Pixel coordinate grounding data:
--- START ---
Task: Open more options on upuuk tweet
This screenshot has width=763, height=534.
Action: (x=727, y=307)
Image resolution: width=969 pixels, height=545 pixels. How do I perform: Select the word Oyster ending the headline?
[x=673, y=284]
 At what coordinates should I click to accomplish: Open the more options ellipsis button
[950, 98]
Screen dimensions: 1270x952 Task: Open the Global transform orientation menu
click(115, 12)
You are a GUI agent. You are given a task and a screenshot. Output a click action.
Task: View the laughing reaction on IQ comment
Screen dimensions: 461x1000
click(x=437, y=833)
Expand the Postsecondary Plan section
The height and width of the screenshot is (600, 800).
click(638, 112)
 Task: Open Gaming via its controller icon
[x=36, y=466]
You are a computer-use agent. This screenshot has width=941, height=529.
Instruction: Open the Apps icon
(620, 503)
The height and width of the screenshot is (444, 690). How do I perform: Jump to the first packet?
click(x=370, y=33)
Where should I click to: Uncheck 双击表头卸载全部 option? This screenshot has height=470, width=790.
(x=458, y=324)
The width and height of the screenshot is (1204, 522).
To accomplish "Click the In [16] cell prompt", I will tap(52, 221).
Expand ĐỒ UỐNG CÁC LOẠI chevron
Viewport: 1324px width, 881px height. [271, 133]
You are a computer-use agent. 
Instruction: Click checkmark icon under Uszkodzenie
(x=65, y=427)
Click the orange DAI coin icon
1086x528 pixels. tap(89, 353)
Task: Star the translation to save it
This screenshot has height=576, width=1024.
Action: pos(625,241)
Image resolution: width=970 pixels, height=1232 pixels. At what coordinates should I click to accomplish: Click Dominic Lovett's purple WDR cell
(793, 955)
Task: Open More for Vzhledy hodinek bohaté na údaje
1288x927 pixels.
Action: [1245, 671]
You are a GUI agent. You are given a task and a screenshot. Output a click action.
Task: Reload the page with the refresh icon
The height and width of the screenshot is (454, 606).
--- END ---
The problem: Please return all of the entries exactly as they were given.

Solved exercise:
Task: Open more options on upuuk tweet
This screenshot has width=763, height=534.
Action: (x=727, y=307)
Image resolution: width=969 pixels, height=545 pixels. How do I perform: Select the word Oyster ending the headline?
[x=673, y=284]
 At what coordinates should I click to accomplish: Open the more options ellipsis button
[950, 98]
Screen dimensions: 1270x952 Task: Open the Global transform orientation menu
click(115, 12)
You are a GUI agent. You are given a task and a screenshot. Output a click action.
Task: View the laughing reaction on IQ comment
Screen dimensions: 461x1000
click(x=437, y=833)
Expand the Postsecondary Plan section
The height and width of the screenshot is (600, 800).
click(638, 112)
 Task: Open Gaming via its controller icon
[x=36, y=466]
You are a computer-use agent. This screenshot has width=941, height=529.
Instruction: Open the Apps icon
(620, 503)
The height and width of the screenshot is (444, 690). How do I perform: Jump to the first packet?
click(x=370, y=33)
Where should I click to: Uncheck 双击表头卸载全部 option? This screenshot has height=470, width=790.
(x=458, y=324)
The width and height of the screenshot is (1204, 522).
To accomplish "Click the In [16] cell prompt", I will tap(52, 221).
Expand ĐỒ UỐNG CÁC LOẠI chevron
Viewport: 1324px width, 881px height. [271, 133]
You are a computer-use agent. 
Instruction: Click checkmark icon under Uszkodzenie
(x=65, y=427)
Click the orange DAI coin icon
1086x528 pixels. tap(89, 353)
Task: Star the translation to save it
This screenshot has height=576, width=1024.
Action: pos(625,241)
Image resolution: width=970 pixels, height=1232 pixels. At what coordinates should I click to accomplish: Click Dominic Lovett's purple WDR cell
(793, 955)
Task: Open More for Vzhledy hodinek bohaté na údaje
1288x927 pixels.
Action: [1245, 671]
You are a GUI agent. You are given a task and a screenshot. Output a click action.
Task: Reload the page with the refresh icon
The height and width of the screenshot is (454, 606).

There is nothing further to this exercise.